INSTRUCTIONS FOR THE TASK: Every line below from the one containing "You are a GUI" through the one containing "Blogger Template (268, 2560)" must be transcribed exactly. Omit all lines outside that stretch.

DATA FOR ANALYSIS:
────────────────────────────────────────

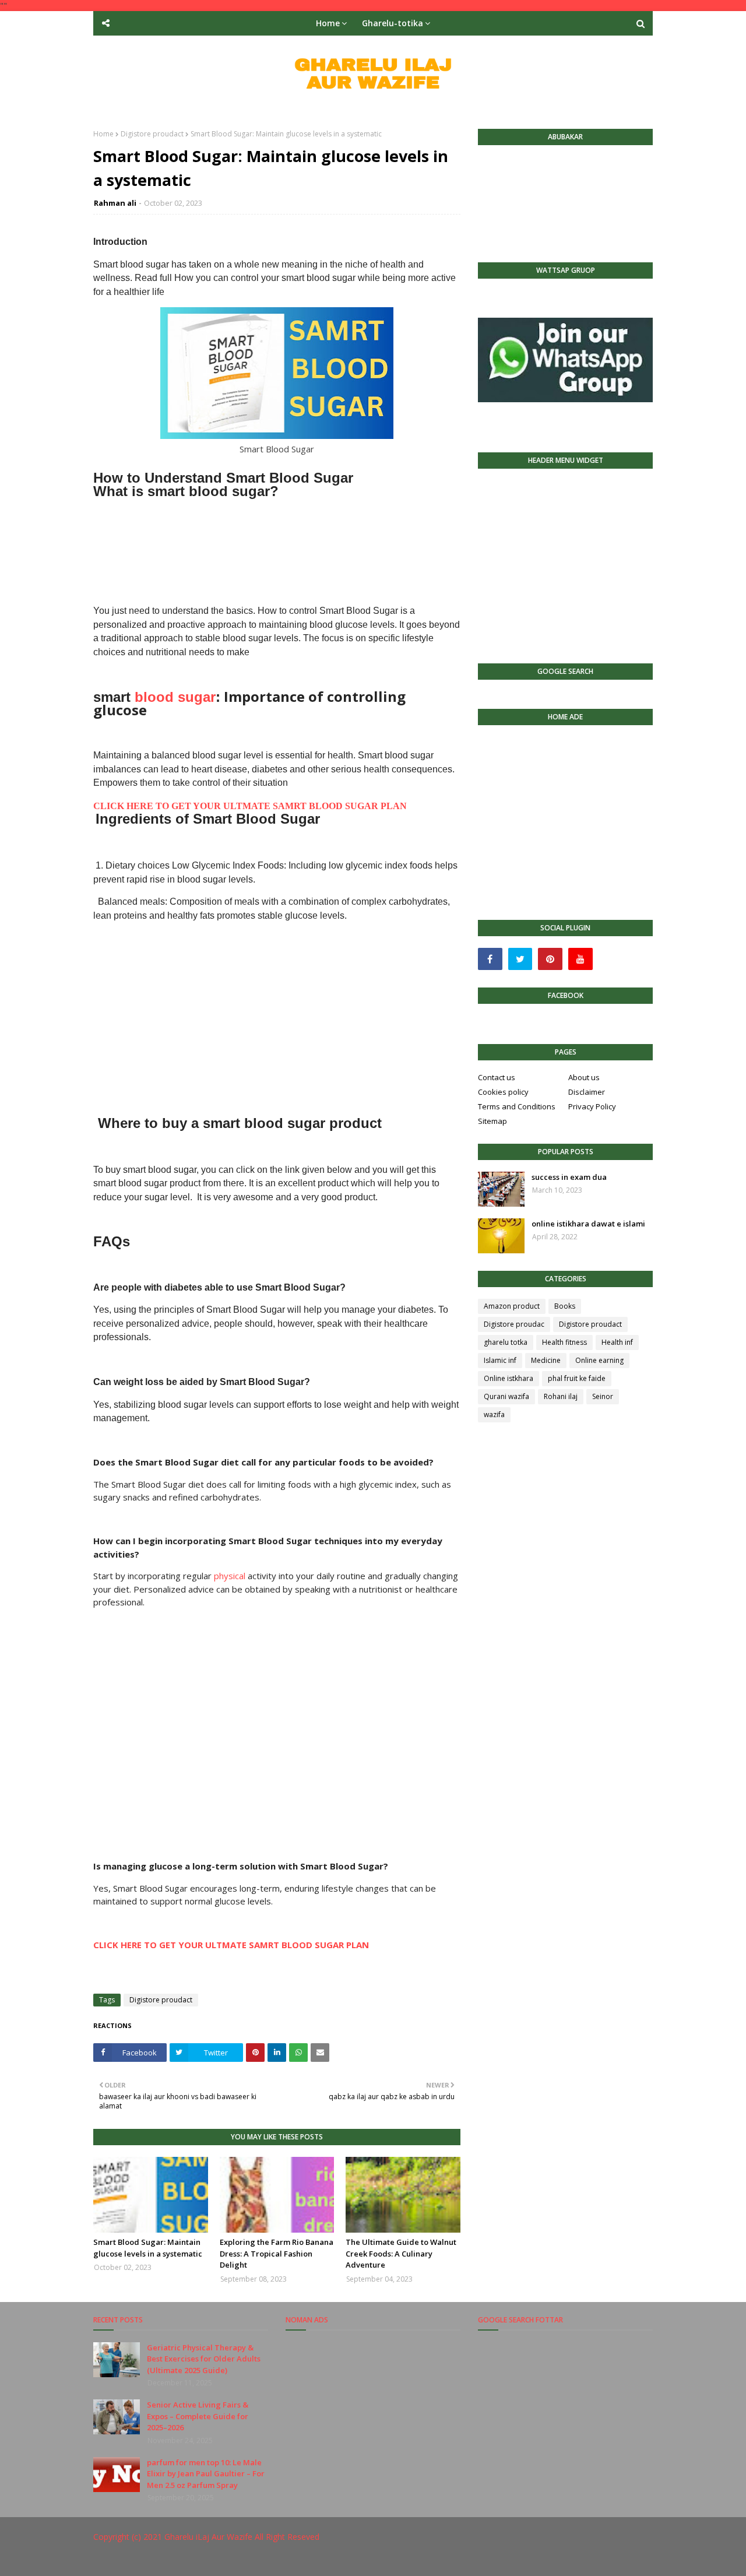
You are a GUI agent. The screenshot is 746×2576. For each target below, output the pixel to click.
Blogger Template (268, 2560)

────────────────────────────────────────

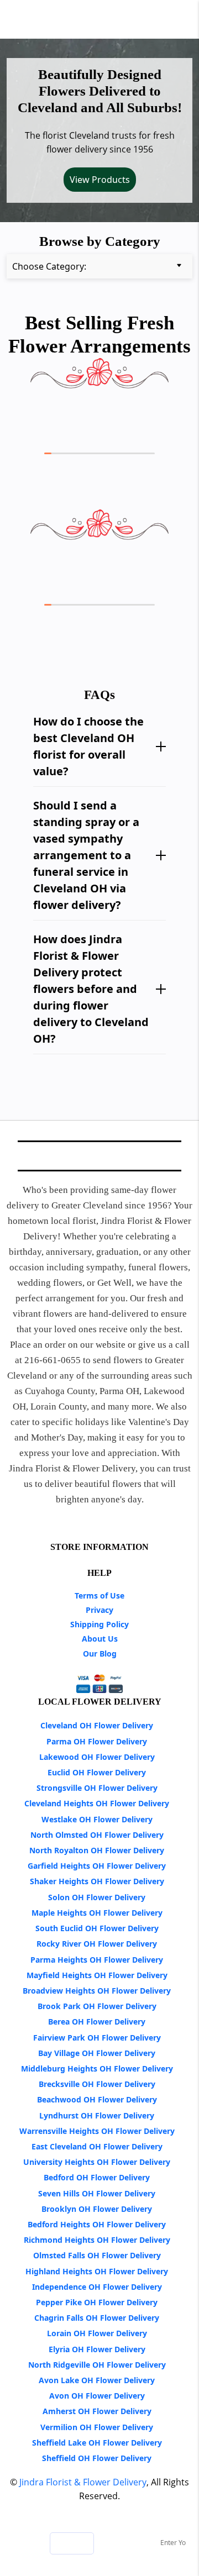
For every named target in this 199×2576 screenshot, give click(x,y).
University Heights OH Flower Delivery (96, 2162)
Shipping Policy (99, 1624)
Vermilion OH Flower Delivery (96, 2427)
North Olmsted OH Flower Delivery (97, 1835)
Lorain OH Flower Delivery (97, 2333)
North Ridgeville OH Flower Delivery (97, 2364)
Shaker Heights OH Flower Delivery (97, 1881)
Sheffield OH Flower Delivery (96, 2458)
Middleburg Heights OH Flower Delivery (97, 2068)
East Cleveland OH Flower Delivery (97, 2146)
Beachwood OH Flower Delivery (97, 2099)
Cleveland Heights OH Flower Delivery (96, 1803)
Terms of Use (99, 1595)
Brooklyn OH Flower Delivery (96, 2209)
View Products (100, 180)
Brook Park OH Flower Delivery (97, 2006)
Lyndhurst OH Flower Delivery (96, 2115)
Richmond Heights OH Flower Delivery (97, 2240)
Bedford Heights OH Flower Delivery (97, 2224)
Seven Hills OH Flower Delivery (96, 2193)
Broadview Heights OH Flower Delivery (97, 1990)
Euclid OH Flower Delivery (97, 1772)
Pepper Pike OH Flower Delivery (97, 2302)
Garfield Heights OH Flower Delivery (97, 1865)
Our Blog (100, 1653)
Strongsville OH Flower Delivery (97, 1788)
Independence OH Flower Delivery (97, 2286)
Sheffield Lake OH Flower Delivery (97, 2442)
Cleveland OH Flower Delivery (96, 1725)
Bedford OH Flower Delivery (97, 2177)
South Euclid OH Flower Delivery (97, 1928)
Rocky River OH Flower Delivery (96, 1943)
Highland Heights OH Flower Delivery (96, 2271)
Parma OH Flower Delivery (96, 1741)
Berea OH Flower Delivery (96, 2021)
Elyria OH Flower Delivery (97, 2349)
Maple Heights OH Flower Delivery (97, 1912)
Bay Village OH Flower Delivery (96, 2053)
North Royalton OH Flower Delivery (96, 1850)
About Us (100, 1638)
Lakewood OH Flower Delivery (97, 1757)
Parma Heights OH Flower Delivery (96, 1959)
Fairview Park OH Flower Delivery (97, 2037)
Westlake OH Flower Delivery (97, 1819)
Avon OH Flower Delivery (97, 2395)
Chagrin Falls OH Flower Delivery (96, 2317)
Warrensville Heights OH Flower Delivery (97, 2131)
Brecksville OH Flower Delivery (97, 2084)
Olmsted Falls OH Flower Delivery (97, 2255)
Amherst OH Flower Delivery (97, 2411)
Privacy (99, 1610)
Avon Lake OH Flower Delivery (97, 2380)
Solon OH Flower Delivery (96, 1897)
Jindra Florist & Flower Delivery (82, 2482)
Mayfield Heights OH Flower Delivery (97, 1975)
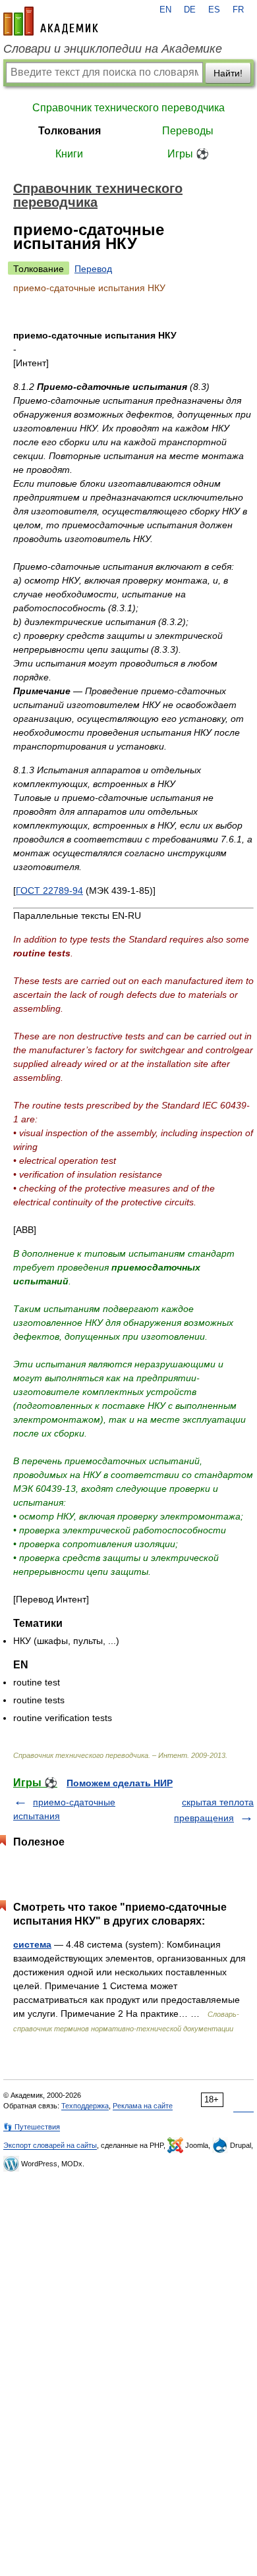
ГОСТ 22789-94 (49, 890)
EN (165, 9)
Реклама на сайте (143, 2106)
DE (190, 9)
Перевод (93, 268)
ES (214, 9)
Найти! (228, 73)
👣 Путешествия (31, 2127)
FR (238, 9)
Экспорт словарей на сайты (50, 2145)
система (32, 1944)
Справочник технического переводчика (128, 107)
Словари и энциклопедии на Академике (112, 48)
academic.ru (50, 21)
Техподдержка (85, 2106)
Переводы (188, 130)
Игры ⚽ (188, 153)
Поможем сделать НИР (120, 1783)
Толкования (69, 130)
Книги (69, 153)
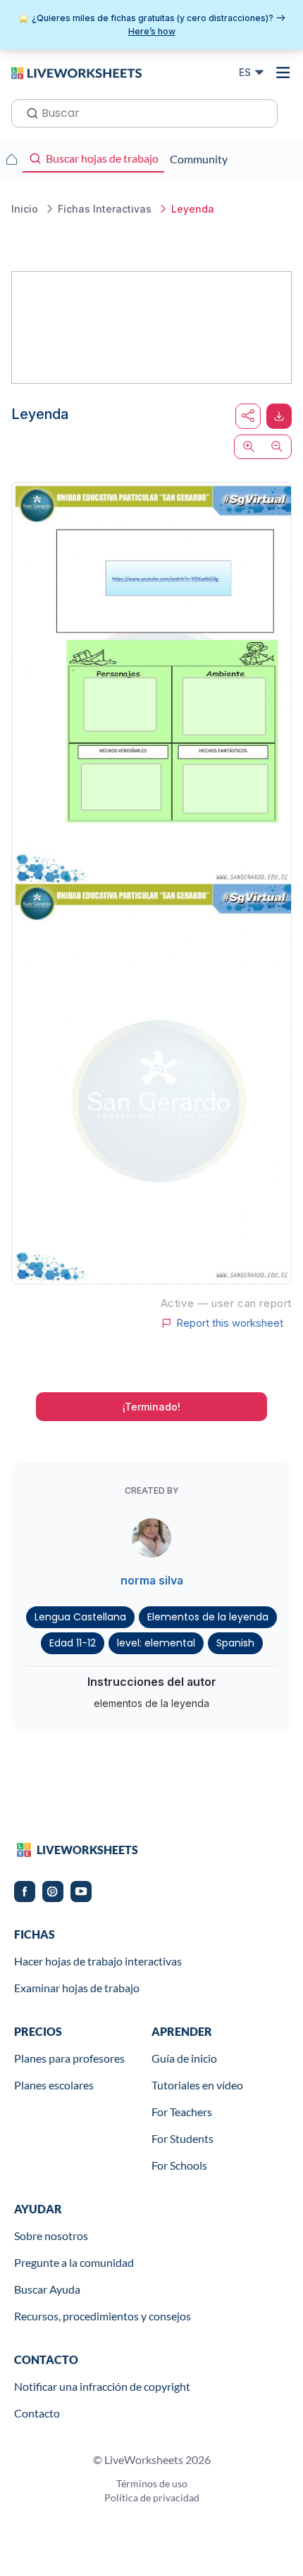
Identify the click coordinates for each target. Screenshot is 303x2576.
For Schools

────────────────────────────────────────

RESULT FOR THIS TASK:
You are a GUI agent. The screenshot is 746×2576. For each target below, output the pixel to click.
Blogger Template (268, 2560)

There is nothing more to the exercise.